En Gozo visitamos la exventana azul (azzure window), formación rocosa con un arco natural de piedra caliza de 28 metros de alto. Quedó derribada por un fuerte oleaje, durante una tormenta justo una semana antes de llegar nosotros :-(. De todas formas el paisaje del lugar, Dwejra Bay es igualmente precioso, impresionantes formaciones costeras y el mar rompiendo contra sus rocas le otorgan una gran belleza natural y la hacen merecedora de una visita.

Próximo a la exventana azul se encuentra Inland Sea, un lago de agua salada desde donde salen barquitos hacia el mar. Destaca igualmente Fungus Rock, una roca de 65 metros de altura que forma un pequeño islote de piedra caliza. Hoy en día es una reserva natural y el acceso está prohibido salvo por razones científicas.

Tras visitar esta zona de la isla, nos dirigimos a Victoria con la intención de comer y de visitar posteriormente la ciudadela amurallada, situada en el centro de la ciudad. La ciudadela ha tenido un carácter defensivo ante diferentes asedios y batallas, aunque hoy queda como un atractivo turístico. En su interior podemos visitar su perímetro amurallado, desde el que se tienen grandes vistas de toda la isla. También se encuentra allí la Catedral barroca de la Asunción y su museo catedralicio.
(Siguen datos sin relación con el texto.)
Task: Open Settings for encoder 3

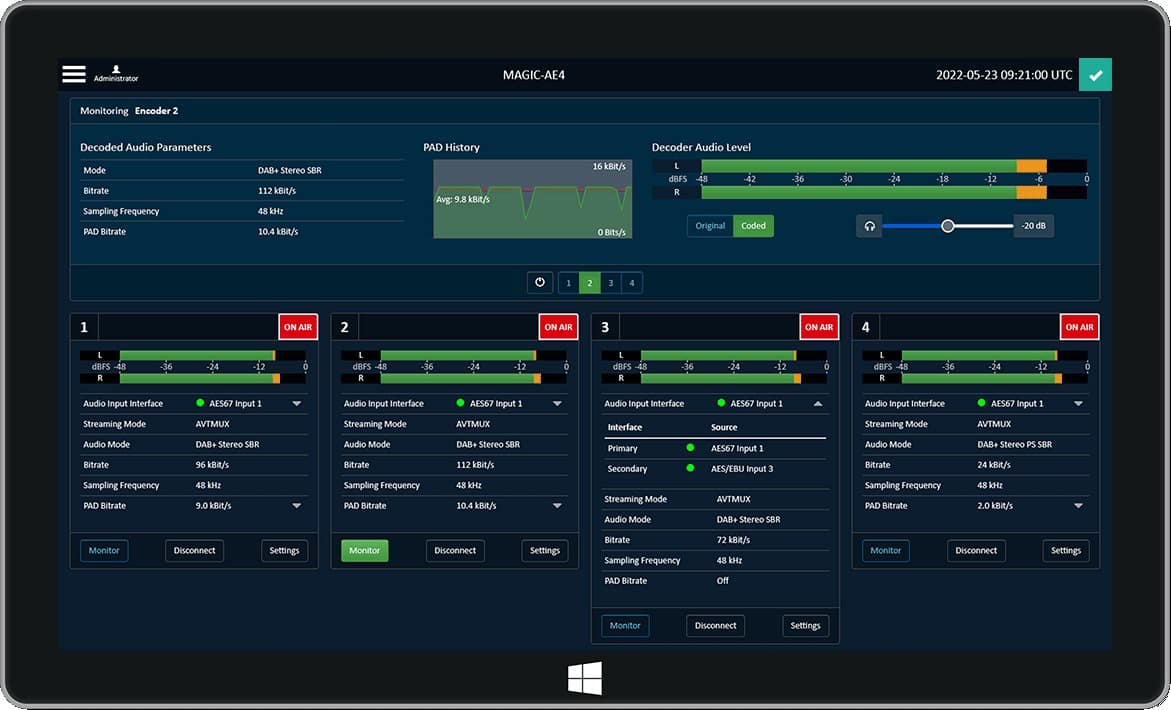Action: pos(805,626)
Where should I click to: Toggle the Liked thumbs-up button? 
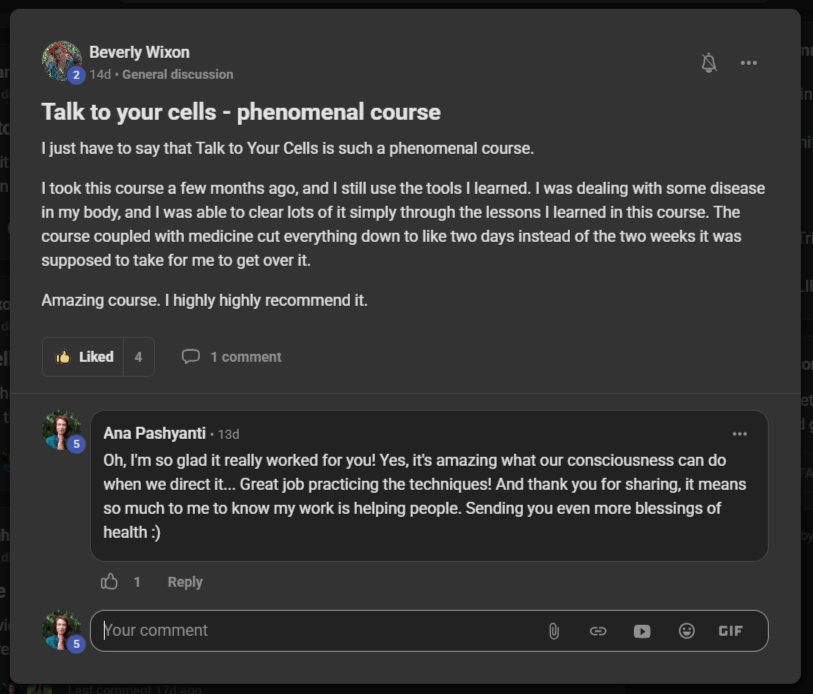pos(84,357)
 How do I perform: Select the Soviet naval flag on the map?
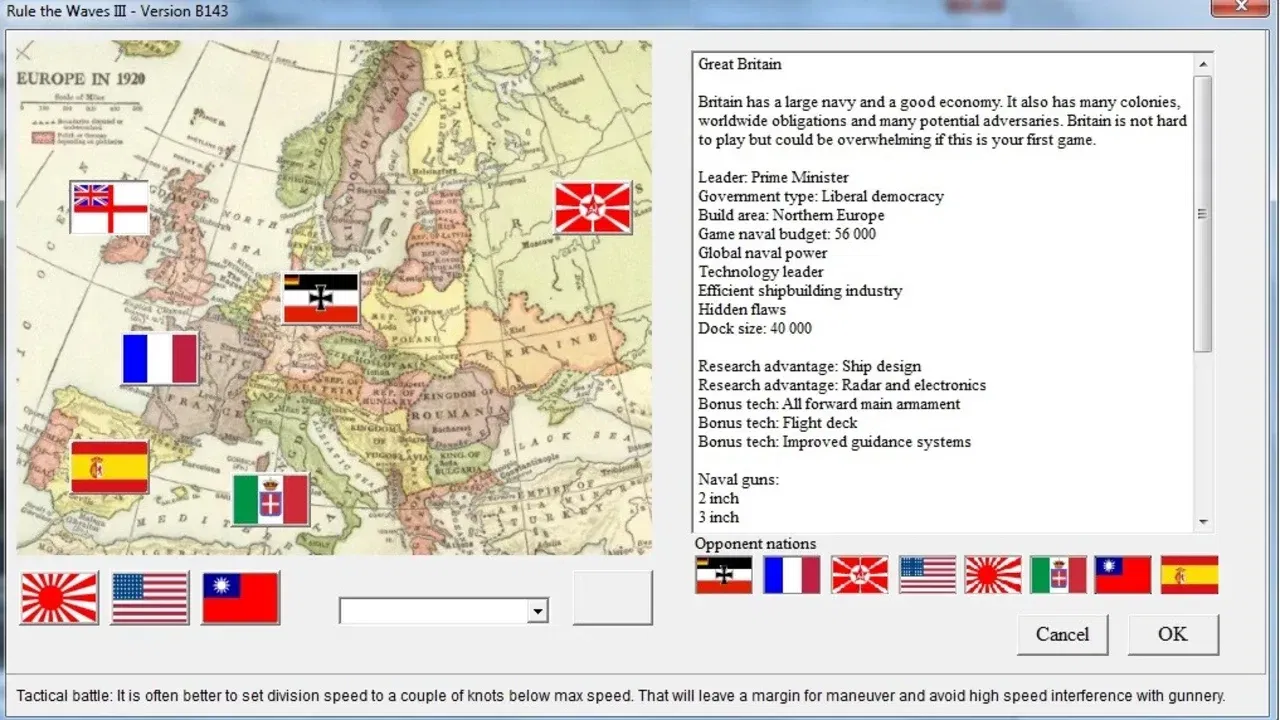592,207
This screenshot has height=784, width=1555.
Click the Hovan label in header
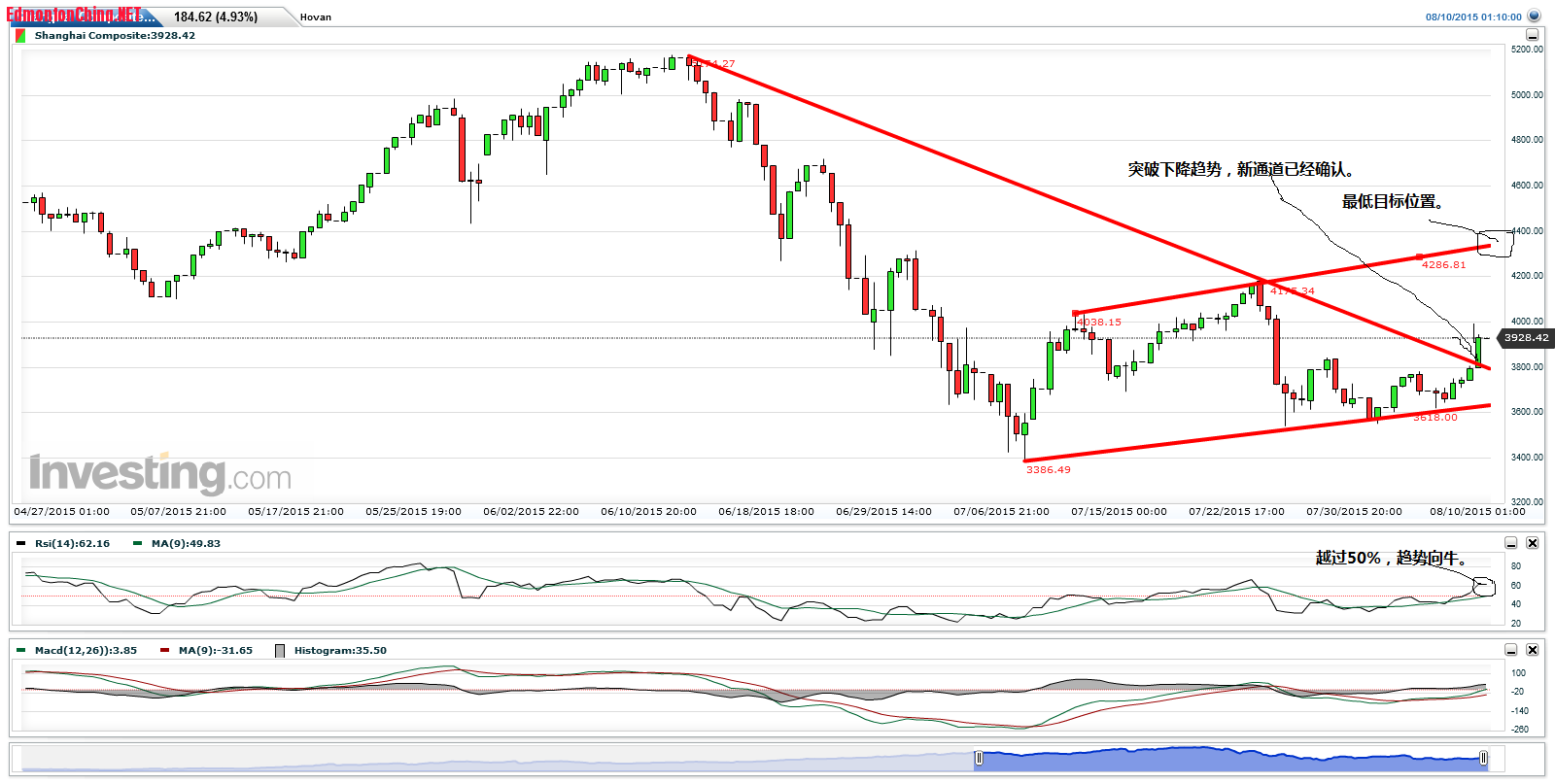[x=315, y=17]
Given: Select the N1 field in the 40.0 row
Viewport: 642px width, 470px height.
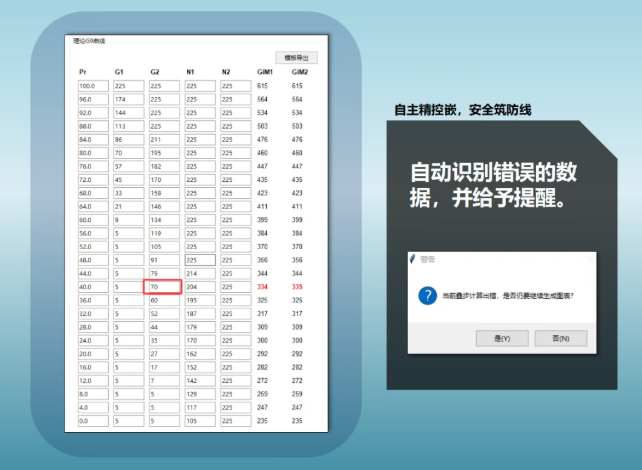Looking at the screenshot, I should pos(199,287).
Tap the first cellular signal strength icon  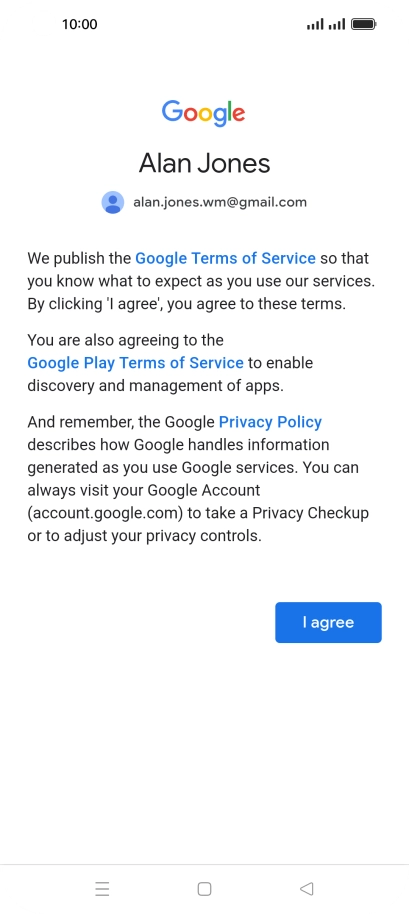pos(315,24)
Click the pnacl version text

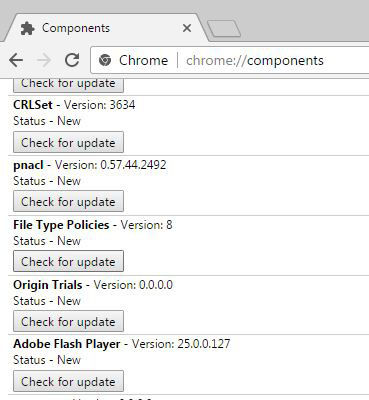[110, 165]
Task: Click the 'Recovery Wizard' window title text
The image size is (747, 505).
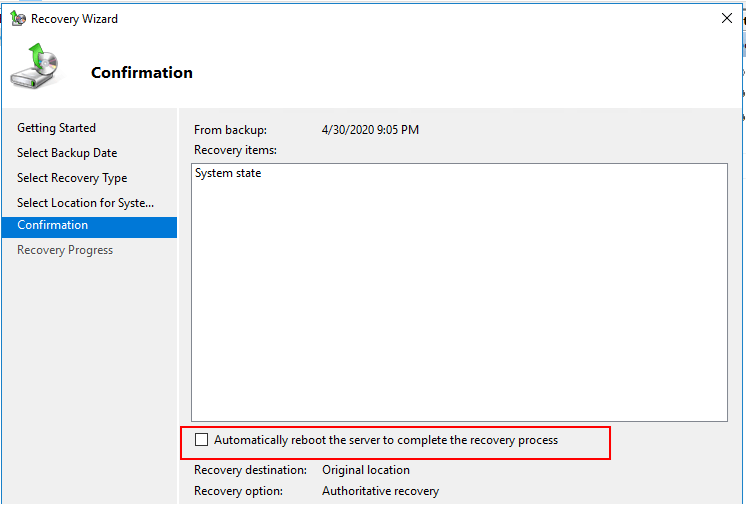Action: pyautogui.click(x=74, y=19)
Comida: Comimos en el restaurante It-Tokk, en la plaza independencia, platos típicos de la isla y 100% recomendable.

Después de visitar la ciutadela y callejear un poco por Victora nos dirigimos a Marsalforn un pueblo pesquero muy tranquilo que no le vimos tanto encanto como nos esperábamos pero pasamos un rato en la playa tirando piedras.

Antes de volver al puerto para coger el ferry, paramos en uno de los pueblos más antiguos de Gozo, Xew Kija, para visitar la Iglesia de 2 cúpulas de San Juan Bautista.

Día 5: Playmobil Fun Park – Regreso a casa

El último día del viaje lo dedicamos a visitar el Parque de Playmobil, ubicado en un polígono industrial en Hal Far. Se puede llegar fácilmente desde la capital, La Valletta, ya que está tan sólo a unos 8 km, y a 5 km del aeropuerto, por lo que es genial para hacer una parada antes de coger el avión.

Para entrar hay que pagar, aproximadamente 2€ niños y 1€ adultos. Tiene dos zonas diferenciadas, una interior, con diferentes ambientes y llenos de playmobils para jugar y otra exterior, con un gran barco, una cabaña con tobogán y una zona con agua para jugar con los juguetes de Playmobil.

En la zona de interior, hay también una parte para menores de 3 años, con figuras adaptadas para esta edad.

El peque se lo paso genial las 3 horas que estuvimos allí, y nos costó bastante sacarle.

Alojamiento: Estuvimos en Apartahotel 115 The Strand Suites. Apartamento nuevo y amplio en la zona de Gzira, muy bien comunicado, aunque en el nuestro teníamos problema de humedad en una habitación, pero que nos compensaron con el desayuno incluído toda la estancia.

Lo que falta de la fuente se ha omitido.